Vem isto tudo a propósito da pandemia e da forma como ela se impôs nas nossas vidas, nos trouxe sofrimento, nos limitou as liberdades e nos impingiu distância e confinamento. Seria expectável que, “em cima” das dores que resultam das meias-verdades com que vivemos, todos os dias, tantos constrangimentos nos tivessem feito desmoronar de dor. E, no entanto, isso não aconteceu. Apesar dos mortos que se sucederem; apesar de vivermos numa certa “paranóia prudente” e em liberdade condicional; de termos trabalhado no mesmo sítio onde dormirmos; dos nossos filhos terem na escola um lugar onde se cresce e que os expõe ao perigo; de muitos dos nossos “mais velhos” viverem numa “bolsa de resistência” que parece resistir a tudo, até à solidão; e de a economia parecer oscilar entre o colapso e a recuperação, quando fomos “obrigados” a pensar ficámos mais fortes. Enfrentámos os perigos. Fomos solidários. Reconhecemos as nossas fraquezas. Unimo-nos. E resolvemos! É claro que não sairemos da pandemia mais felizes. Mas sairemos mais capazes de pensar. Logo, mais fortes. Por isso, mais capazes de fugir às pequenas dores e às meias-verdades. E, por isso, mais competentes para virmos a ser mais felizes.

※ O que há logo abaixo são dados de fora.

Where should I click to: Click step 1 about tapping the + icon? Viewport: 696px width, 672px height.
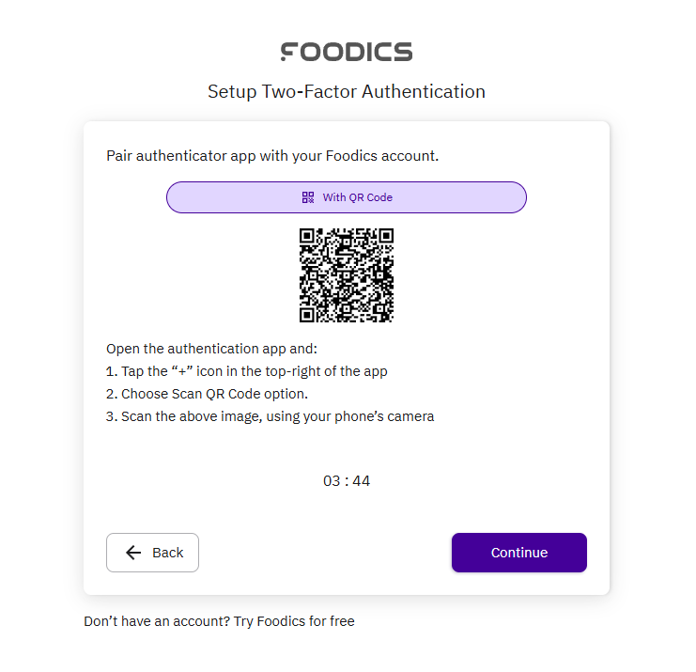pos(247,371)
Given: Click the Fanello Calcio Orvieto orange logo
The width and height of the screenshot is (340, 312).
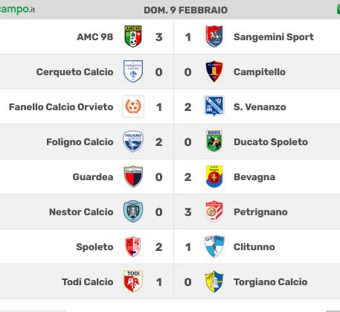Looking at the screenshot, I should (133, 106).
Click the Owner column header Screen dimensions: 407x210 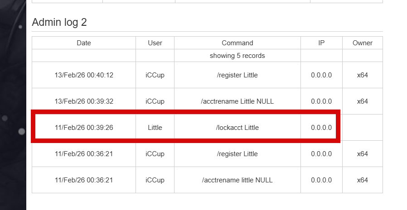pyautogui.click(x=363, y=43)
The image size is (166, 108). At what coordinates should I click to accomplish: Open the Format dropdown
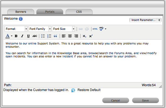pos(16,29)
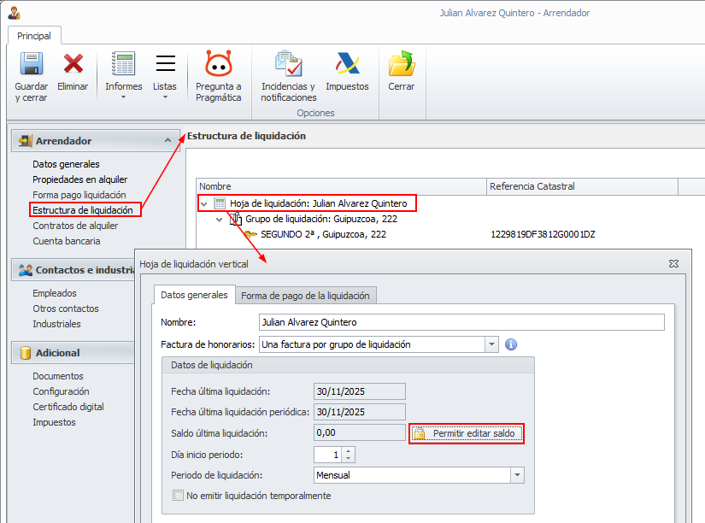The image size is (705, 523).
Task: Click the red Eliminar icon
Action: [x=73, y=63]
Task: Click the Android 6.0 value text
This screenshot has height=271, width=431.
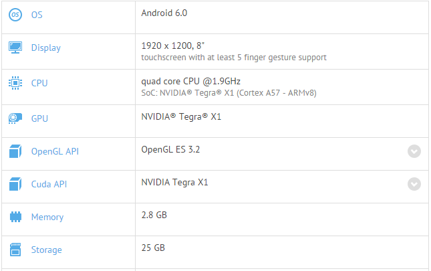Action: [164, 13]
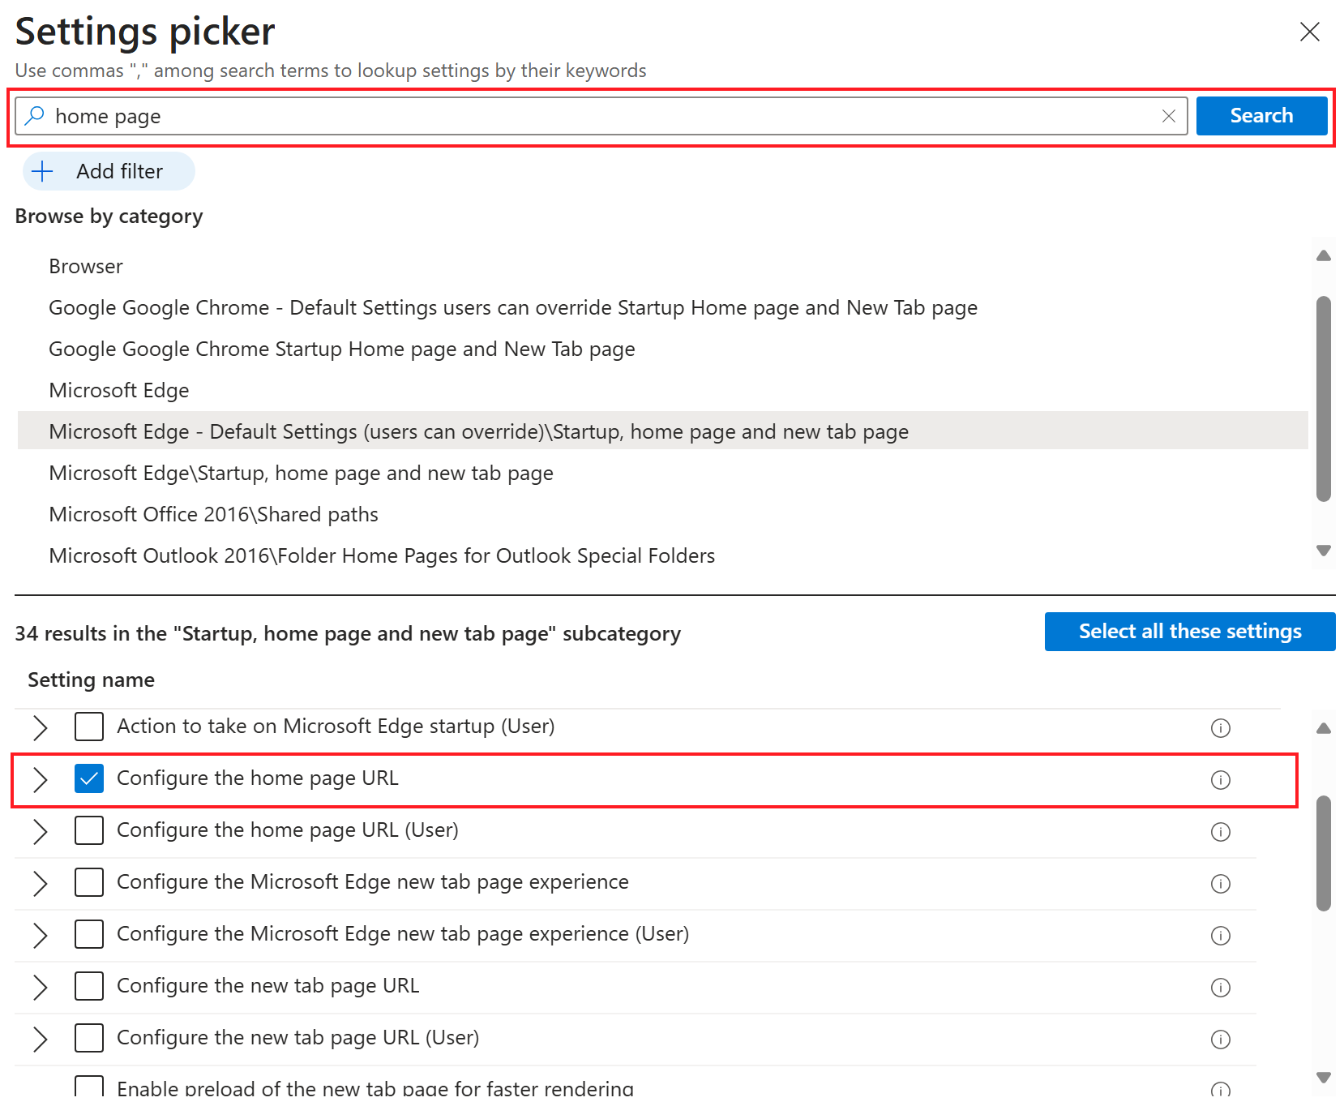This screenshot has height=1119, width=1344.
Task: Open info for Action to take on startup (User)
Action: click(1220, 727)
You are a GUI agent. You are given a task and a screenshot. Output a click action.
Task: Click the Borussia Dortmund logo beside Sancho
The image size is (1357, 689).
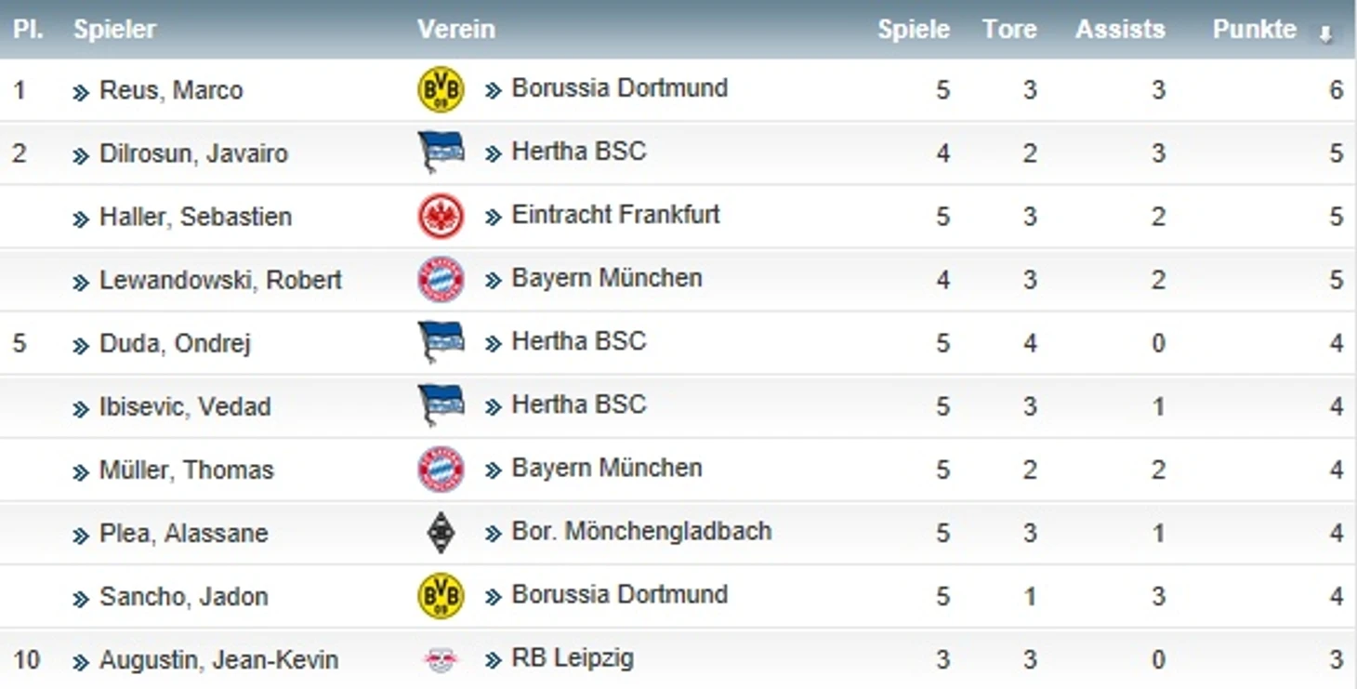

Reconheço que falar do futuro pode pode parecer uma forma ousada de colocar “pensamento positivo” na catástrofe que estamos a viver. Mas não é! Será, antes, uma forma de constatar que sempre que transformamos a dor em factores de crescimento, com a ajuda de quem nos encaminhe para pensar, ficamos mais fortes. E, se é assim, será estranho (e inadmissível…) que, quando isto passar, voltemos às meia-verdades com que fugimos às pequenas dores. E que, à custa das dores que evitamos, voltemos a criar dores maiores. Voltemos a não pensar. Voltemos a um mundo anti-depressivo de felicidades sintéticas. E voltemos a ser infelizes. “Devagarinho”.

Um mundo que cultiva um ideal anti-depressivo parece ter censurado palavras como tristeza. Quando muito, “autoriza” expressões como “breakdown”. Quebra. Colapso. E quase “baniu” dos nossos diálogos do dia a dia outras palavras. Como esperança. Talvez porque a esperança represente uma expectativa que precisa do tempo; e um ideal anti-depressivo de mundo seja um “pudim instantâneo”. Um “fast food” de consumo mais rápido. Resta saber se seremos capazes de usar a pandemia para nos resgatarmos de um mundo movido por um ideal anti-depressivo. Se a dor magoa e, por vezes, quando se impõe demais em nós, nos impede de pensar, sermos felizes não é um lugar a que se chegue sem que se passe pela tristeza. A felicidade é um lugar com lágrimas.

Talvez depois de tudo isto, a esperança volte a ser a memória do futuro. A projecção da forma como nos sentimos amados pela vida no modo como procuramos que ela, amanhã, nos volte a amar. Se for assim, amanhã seremos mais capazes de ser felizes.